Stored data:

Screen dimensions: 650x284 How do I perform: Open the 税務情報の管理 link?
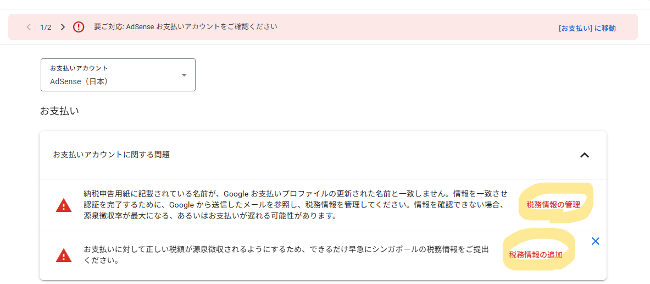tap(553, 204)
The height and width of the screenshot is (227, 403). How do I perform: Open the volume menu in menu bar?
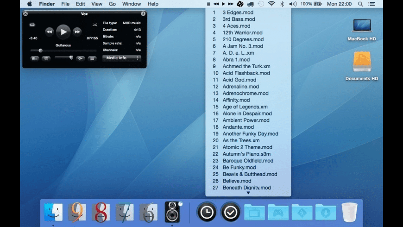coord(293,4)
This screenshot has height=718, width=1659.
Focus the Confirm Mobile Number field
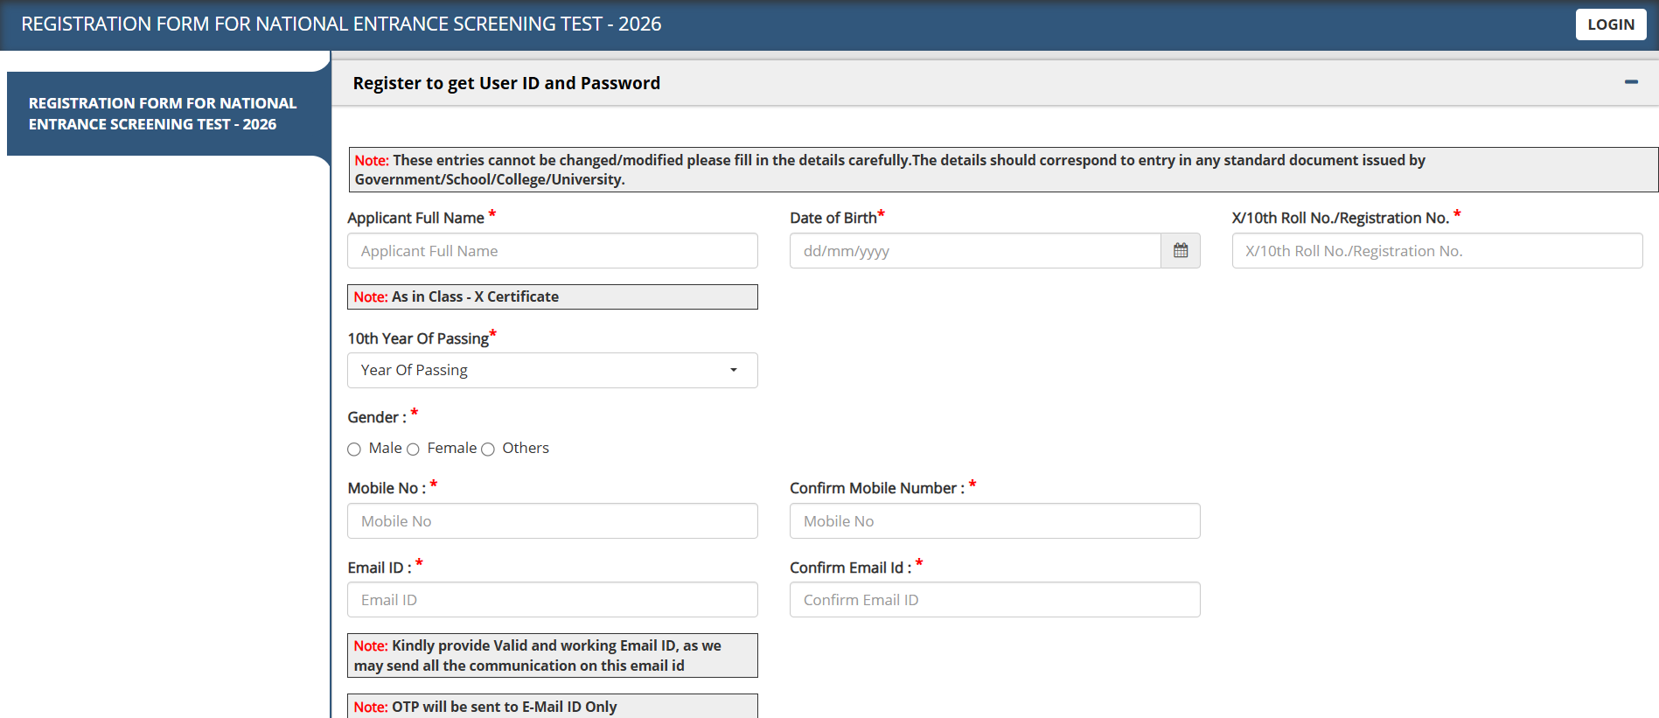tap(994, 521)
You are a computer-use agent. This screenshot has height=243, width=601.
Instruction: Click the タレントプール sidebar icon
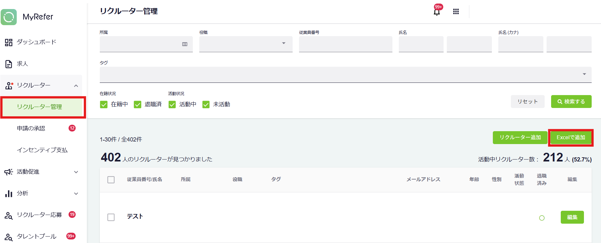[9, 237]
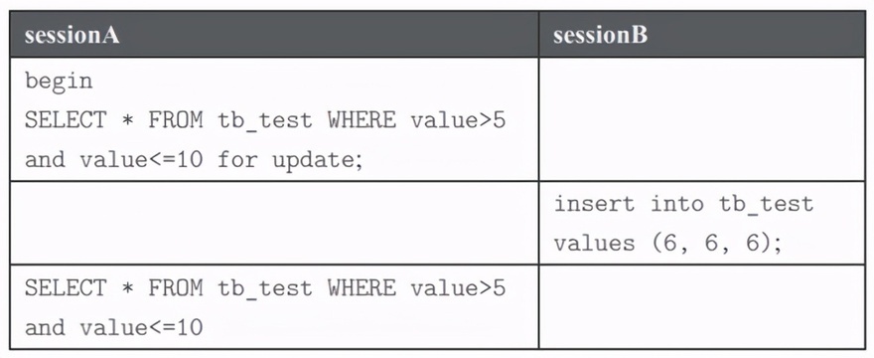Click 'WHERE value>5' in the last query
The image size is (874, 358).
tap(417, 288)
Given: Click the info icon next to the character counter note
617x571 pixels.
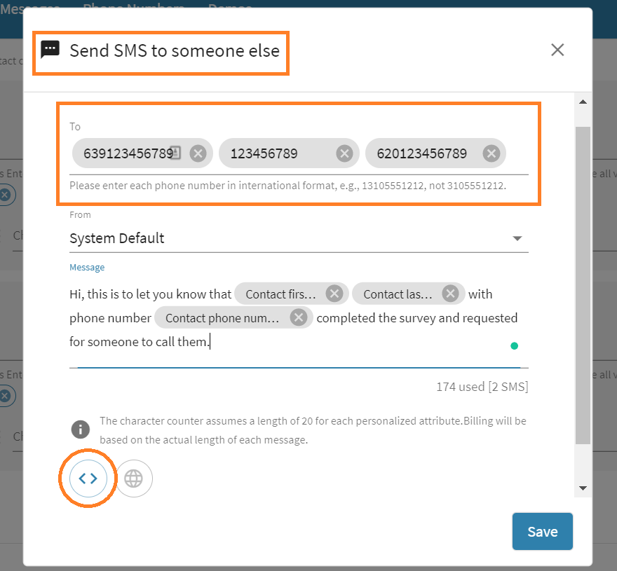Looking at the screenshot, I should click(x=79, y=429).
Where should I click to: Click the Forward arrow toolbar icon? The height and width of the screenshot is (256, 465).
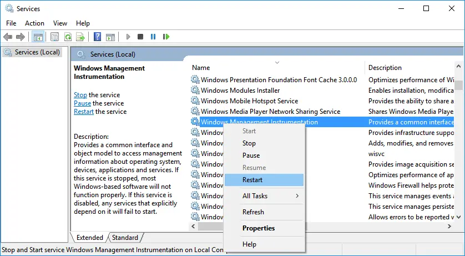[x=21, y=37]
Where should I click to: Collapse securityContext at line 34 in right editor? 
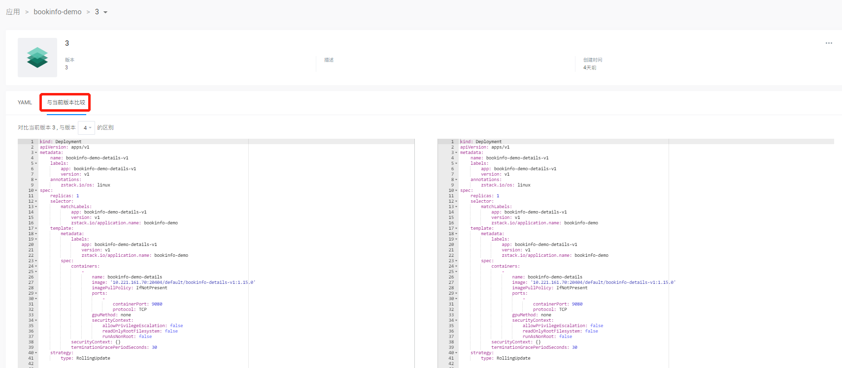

Problem to work on: Where a line of the data above includes "This", copy that line.

Written response:
This screenshot has height=718, width=1659.
You are a computer-use agent. This screenshot has height=243, width=601.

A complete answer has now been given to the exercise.